O rosto de Maria Mutola aparece em cartazes e muros de seu país natal, Moçambique, como um raio de esperança em uma nação conhecida no mundo inteiro por guerras, enchentes e fome.
Figura dominante nos 800 metros femininos durante uma década, Mutola tornou-se a primeira atleta a ganhar a bolada de US$ 1 milhão da Golden League no ano passado. A renda per capita de seu país, de 18 milhões de habitantes, está bem abaixo dos US$ 300 por ano.
Mutola, que defenderá seu título olímpico em Atenas em agosto, é idolatrada em casa porque investe grande parte de sua riqueza em uma fundação para ajudar na formação de atletas e na luta contra a pobreza.
Mutola é a pessoa mais conhecida em Moçambique depois do presidente Joaquim Chissano.
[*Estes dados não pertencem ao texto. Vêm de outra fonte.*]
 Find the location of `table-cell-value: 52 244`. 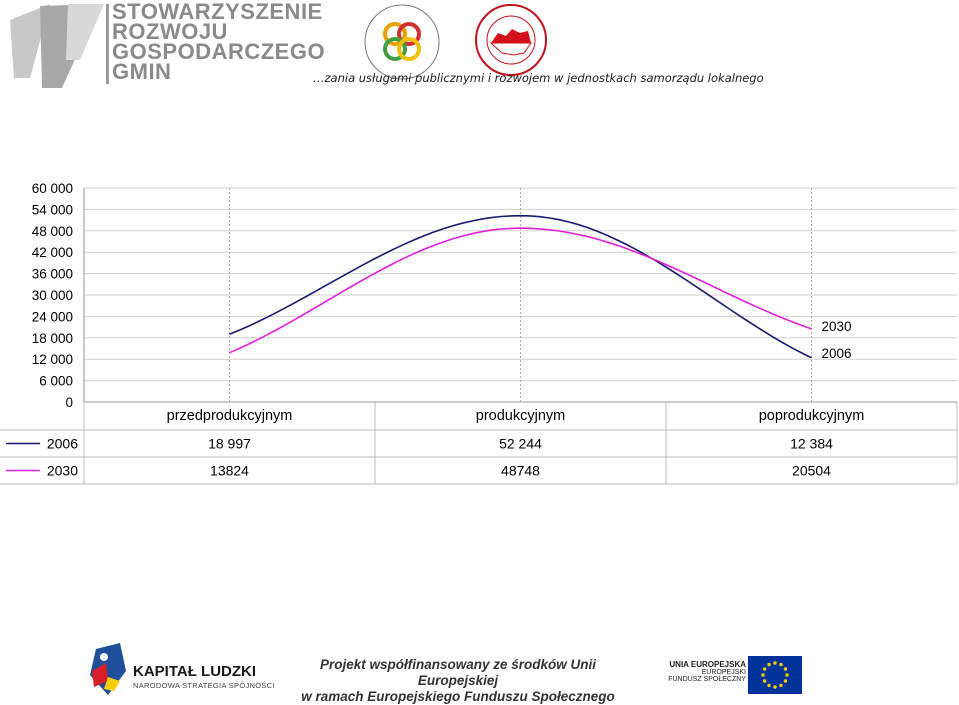

table-cell-value: 52 244 is located at coordinates (520, 444).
Conhecida como "Expresso de Maputo", Mutola conquistou o sexto título indoor, com direito a quebra de recorde, em Budapeste no início deste mês.
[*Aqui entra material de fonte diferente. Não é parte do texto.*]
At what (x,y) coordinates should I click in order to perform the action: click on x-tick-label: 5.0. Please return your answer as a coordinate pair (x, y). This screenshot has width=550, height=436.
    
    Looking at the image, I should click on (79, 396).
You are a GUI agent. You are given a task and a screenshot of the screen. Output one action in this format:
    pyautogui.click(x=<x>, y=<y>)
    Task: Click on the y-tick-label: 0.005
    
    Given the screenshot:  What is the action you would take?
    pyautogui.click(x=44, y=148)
"Ela é uma inspiração para este país. Centenas de crianças olham e dizem: ei, queremos ser como Maria, campeã mundial", disse o presidente Chissano. "Sempre aparece alguma pessoa que influencia as vidas de outras, e Mutola vem sendo uma influência positiva em Moçambique nas últimas duas décadas".
Apoio
A empresa de telefones celulares de Moçambique mCel, um dos patrocinadores de Mutola desde 2001, renovou recentemente seu contrato com a atleta até 2007. "O contrato entre Mutola e a mCel não é somente comercial, já que Mutola decidiu enviar os dividendos deste contrato para sua fundação", disse a mCel.
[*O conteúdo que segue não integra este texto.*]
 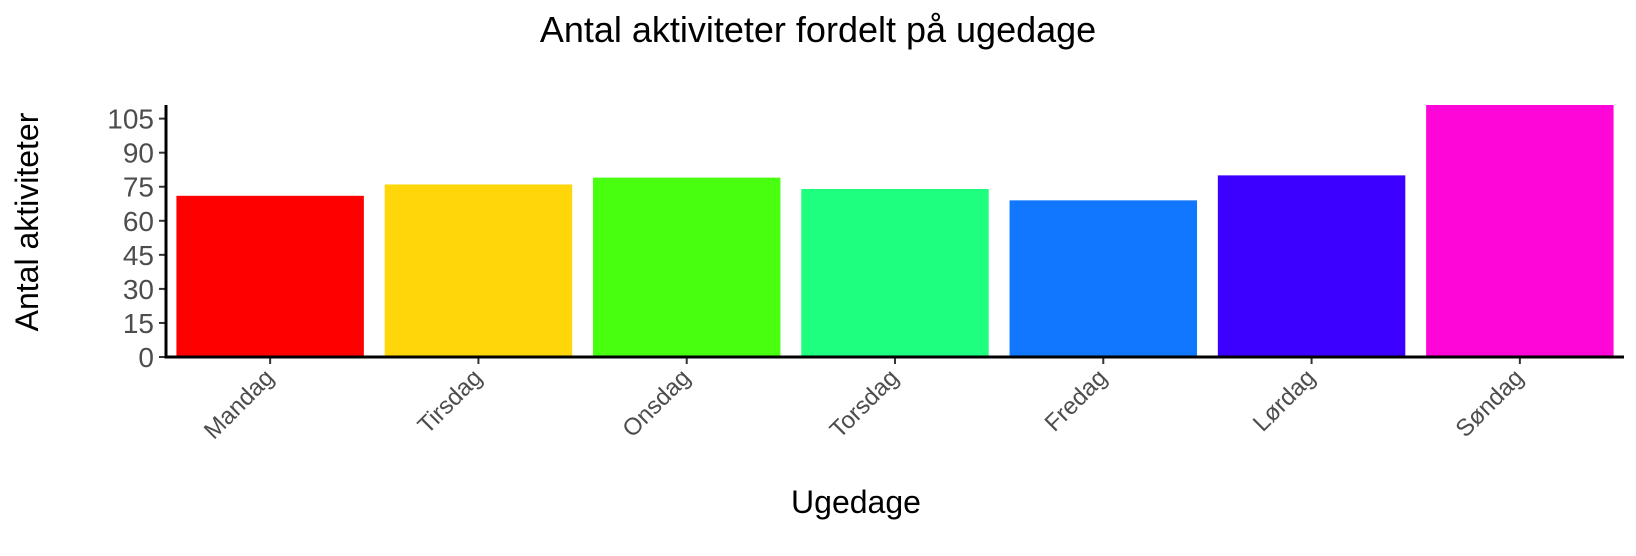 I want to click on bar-onsdag, so click(x=686, y=267).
A Fundação Lurdes Mutola - Lurdes é o segundo nome de Maria - identifica jovens talentos e organiza seus treinamentos em Moçambique e no exterior.
Também há programas de educação e alimentação para os atletas selecionados, por causa da grave pobreza que algumas famílias enfrentam, disse Bruno Macamo, presidente da fundação.
Dois terços da população de Moçambique vive abaixo da linha de pobreza do Banco Mundial, de 1 dólar por dia, e a ONU classifica o país, que sofreu com 16 anos de guerra civil, como um dos 10 mais pobres do mundo.
"Já estamos ajudando alguns atletas a estudar e treinar no exterior", disse Macamo, citando Elisa Cossa, do salto em distância, que recebe uma bolsa de estudos em Portugal, e a velocista Carina Pinto, que compartilha o apartamento que Mutola ocupou durante muitos anos em Oregon, nos EUA.
Mutola também fornece casa para sua prima Catarina, que perdeu a mãe há 13 anos, vítima de malária.
Recorde
Aos 31 anos de idade, Mutola disse que deseja embolsar outro ouro em Atenas e depois defender seu título mundial no próximo ano antes de deixar o esporte, enquanto ainda estiver no auge. "Acho que não poderei participar das Olimpíadas de 2008 na China", disse Mutola.
Se tiver uma temporada sem contusões, Mutola também quer tentar quebrar o recorde que já dura há 21 anos da tcheca Jarmila Kratochvilova nos 800 metros, de 1min53s28. "Tentei muito quebrar este recorde. Ainda é um dos meus sonhos", disse Mutola, que tem o melhor tempo de 1m55s19, estabelecido há dez anos.
Mutola divide seu tempo principalmente entre os EUA e Johanesburgo, que afirma ser o lugar mais próximo de sua pátria que oferece treinamento em alta altitude.
Quando está em Moçambique, ela mora em uma mansão que ganhou do governo no badalado subúrbio de Triunfo, à beira da praia, em reconhecimento ao seu sucesso.
Mutola começou a carreira no esporte como jogadora de futebol antes de ser levada, aos 14 anos, pelo conhecido poeta moçambicano e técnico de atletismo Jose Craverinha, que a viu jogando nas ruas de Maputo.
"Mutola é parte das boas notícias de Moçambique e uma lembrança do espírito de luta de Moçambique. Terminamos a guerra civil e agora vivemos em paz e superamos adversidades naturais como enchentes e ciclones", disse Chissano.